La provincia recibió $146.141 millones por coparticipación federal al día 27, según el relevamiento de la consultora Politikon Chaco. El repunte se apoyó en Ganancias de sociedades y Monotributo, mientras que el IVA Seguridad Social retrocedió 11,6% real interanual, una señal de la contracción del consumo que limita el alivio fiscal en distritos de alta dependencia como el riojano.
A dos días hábiles de cerrar el quinto mes del año, La Rioja recibió $146.141 millones por coparticipación federal, en una jornada que confirmó un alivio acotado para las arcas provinciales. Según el relevamiento de la consultora Politikon Chaco, las transferencias automáticas a las provincias crecieron 7,2% real interanual en lo que va de mayo de 2026, impulsadas casi exclusivamente por el desempeño del impuesto a las Ganancias de sociedades.
El cuadro completo deja matices que pesan más en jurisdicciones estructuralmente dependientes de los giros nacionales. La masa coparticipable —el rubro de mayor incidencia en los ingresos riojanos— acumuló $7,12 billones a nivel agregado al 27 de mayo, con un crecimiento real del 7,4% frente al mismo período de 2025. Las leyes especiales se expandieron 19% real, traccionadas por dos componentes con dinámicas excepcionales: el Monotributo, que se disparó 69,6% real interanual, y Bienes Personales, con un aumento del 44,5%.

La contracara aparece en el Impuesto al Valor Agregado destinado a la Seguridad Social, que retrocedió 11,6% real interanual. Es la señal más nítida de que el consumo —el termómetro más sensible de la economía cotidiana— sigue sin recomponerse, y de que el repunte agregado de las transferencias automáticas descansa sobre tributos asociados a la renta empresaria y al patrimonio, no al gasto de los hogares.
El componente de Combustibles aportó un crecimiento real del 12,8%, mientras que el Fondo Compensador se mantuvo estancado en $46 millones nominales, lo que en términos reales implica una licuación completa.

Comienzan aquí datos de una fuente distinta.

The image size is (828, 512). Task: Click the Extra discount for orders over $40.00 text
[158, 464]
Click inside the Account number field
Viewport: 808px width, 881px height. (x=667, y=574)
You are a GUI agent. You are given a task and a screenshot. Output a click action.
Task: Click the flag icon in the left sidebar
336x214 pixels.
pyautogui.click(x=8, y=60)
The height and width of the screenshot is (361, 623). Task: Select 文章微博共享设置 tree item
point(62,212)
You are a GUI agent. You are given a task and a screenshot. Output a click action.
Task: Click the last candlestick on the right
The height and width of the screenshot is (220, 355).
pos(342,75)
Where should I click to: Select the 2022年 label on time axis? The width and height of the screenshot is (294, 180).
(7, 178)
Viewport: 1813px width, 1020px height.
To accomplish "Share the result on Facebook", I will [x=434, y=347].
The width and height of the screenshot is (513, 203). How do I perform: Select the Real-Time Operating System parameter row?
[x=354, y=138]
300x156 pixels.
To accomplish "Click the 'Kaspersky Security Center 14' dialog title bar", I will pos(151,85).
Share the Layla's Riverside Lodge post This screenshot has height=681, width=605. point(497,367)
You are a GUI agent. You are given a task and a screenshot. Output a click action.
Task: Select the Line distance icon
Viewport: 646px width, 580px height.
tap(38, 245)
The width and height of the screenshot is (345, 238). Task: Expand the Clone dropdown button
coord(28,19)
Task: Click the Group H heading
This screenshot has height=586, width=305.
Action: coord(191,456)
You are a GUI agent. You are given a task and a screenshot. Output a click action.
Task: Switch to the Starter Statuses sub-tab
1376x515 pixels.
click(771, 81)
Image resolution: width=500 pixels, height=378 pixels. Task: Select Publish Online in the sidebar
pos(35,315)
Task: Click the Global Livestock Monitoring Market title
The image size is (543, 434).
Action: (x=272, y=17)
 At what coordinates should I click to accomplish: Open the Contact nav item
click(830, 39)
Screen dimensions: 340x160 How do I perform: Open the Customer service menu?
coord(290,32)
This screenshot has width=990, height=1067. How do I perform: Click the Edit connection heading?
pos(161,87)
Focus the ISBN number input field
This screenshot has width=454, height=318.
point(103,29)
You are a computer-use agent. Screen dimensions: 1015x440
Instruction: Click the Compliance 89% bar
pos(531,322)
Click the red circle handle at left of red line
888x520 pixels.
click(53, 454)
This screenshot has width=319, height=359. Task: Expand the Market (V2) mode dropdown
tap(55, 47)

La Compensación por Consenso Fiscal fue el único rubro en terreno negativo, con una caída del 3,1% real interanual.
Para La Rioja, el balance es ambiguo. Los $146.141 millones llegan en un momento crítico para una administración que arrastra tensiones de caja, atrasos con prestadores del sistema APOS y el peso del default sobre los bonos verdes provinciales. Pero el crecimiento real moderado del 7,2% no alcanza para recomponer las pérdidas acumuladas en años anteriores ni para descomprimir un esquema fiscal que sigue dependiendo en proporción dominante de los giros nacionales.
La provincia transita los últimos días de mayo con dos variables en tensión: la recaudación nacional que repunta levemente en términos reales y el consumo interno que sigue contraído, según lo confirma la caída del IVA Seguridad Social. En un distrito donde la coparticipación financia salarios, obra pública y el sistema sanitario provincial, cualquier oscilación de los giros automáticos define el margen de maniobra del Ejecutivo. La señal del IVA preanuncia que el segundo semestre podría ser más exigente, sobre todo si la recuperación del consumo —pilar del que dependen tanto las transferencias federales como la recaudación propia— continúa postergándose.